* PROBLEM
Below is a listing. Return the lines from the one that contains "Given: Collapse the Svg Outline group" to the one that contains "Given: Click the minus remove icon in toolbar", both ends included, verbatim and with no pictures.
# # # # #
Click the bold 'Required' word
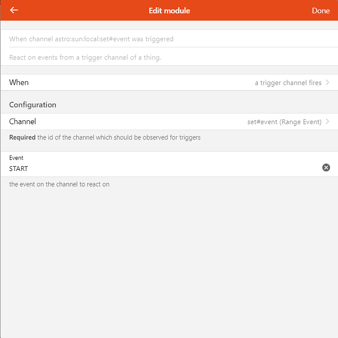This screenshot has height=338, width=338. pos(22,137)
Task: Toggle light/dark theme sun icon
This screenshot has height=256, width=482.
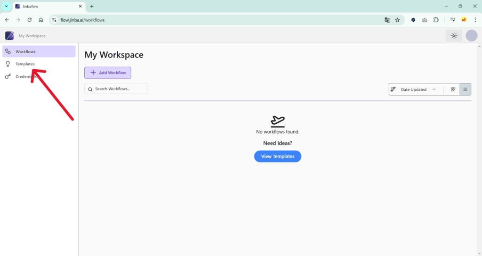Action: point(454,36)
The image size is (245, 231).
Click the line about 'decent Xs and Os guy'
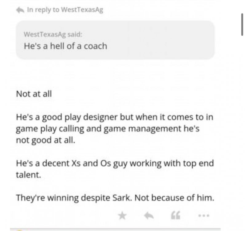(114, 163)
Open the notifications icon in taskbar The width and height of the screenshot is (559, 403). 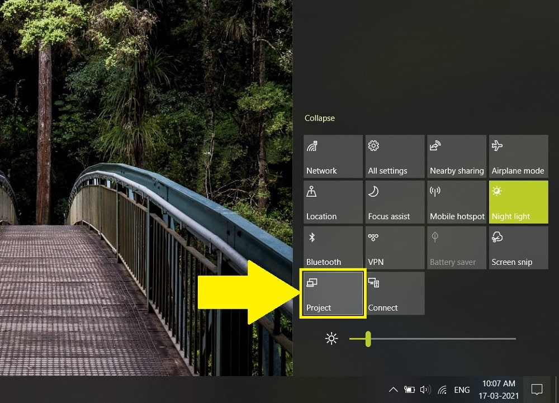click(x=537, y=390)
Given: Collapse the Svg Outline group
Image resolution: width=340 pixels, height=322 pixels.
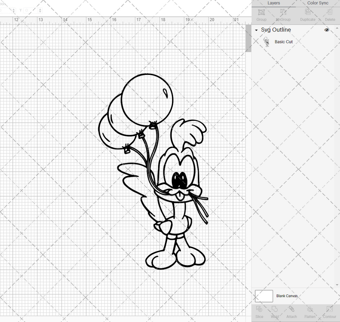Looking at the screenshot, I should [256, 30].
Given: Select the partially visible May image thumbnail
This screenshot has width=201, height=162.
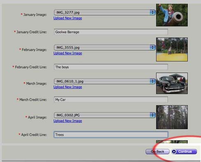Looking at the screenshot, I should coord(172,142).
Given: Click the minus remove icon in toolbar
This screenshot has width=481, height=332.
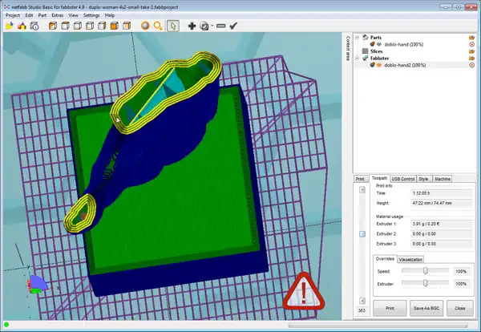Looking at the screenshot, I should point(220,26).
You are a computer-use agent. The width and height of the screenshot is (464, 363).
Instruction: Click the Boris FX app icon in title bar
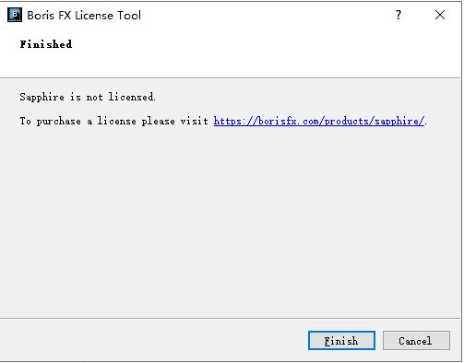15,15
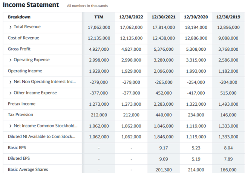Select the Operating Income row label
This screenshot has height=173, width=245.
pyautogui.click(x=25, y=71)
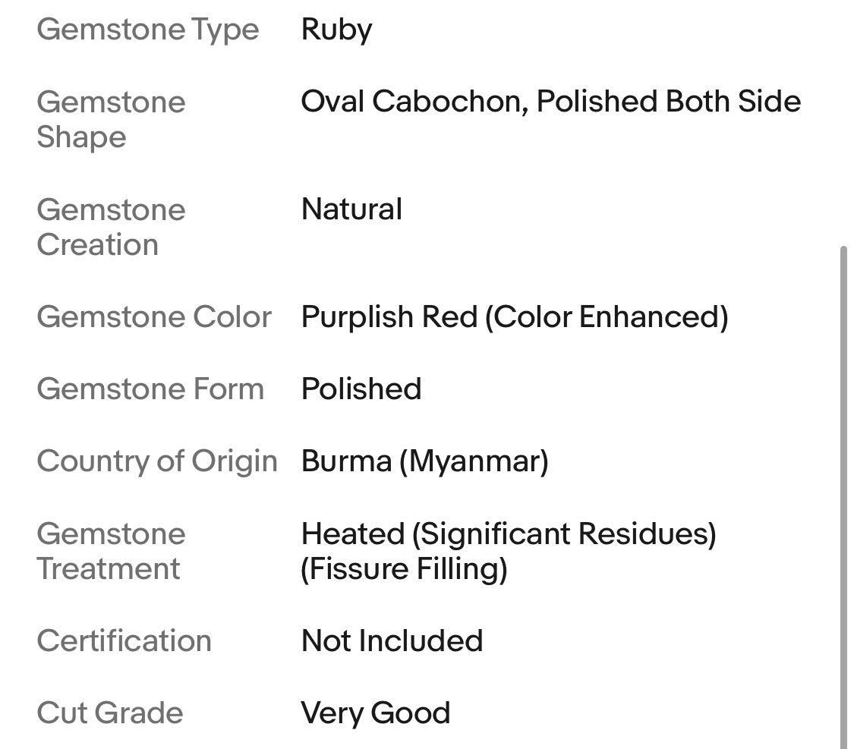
# # # # #
* TASK SOLUTION
Given: Collapse the Svg Outline group
Image resolution: width=340 pixels, height=322 pixels.
Looking at the screenshot, I should [256, 30].
Given: Select the partially visible May image thumbnail
This screenshot has width=201, height=162.
Looking at the screenshot, I should coord(172,142).
Given: Click the minus remove icon in toolbar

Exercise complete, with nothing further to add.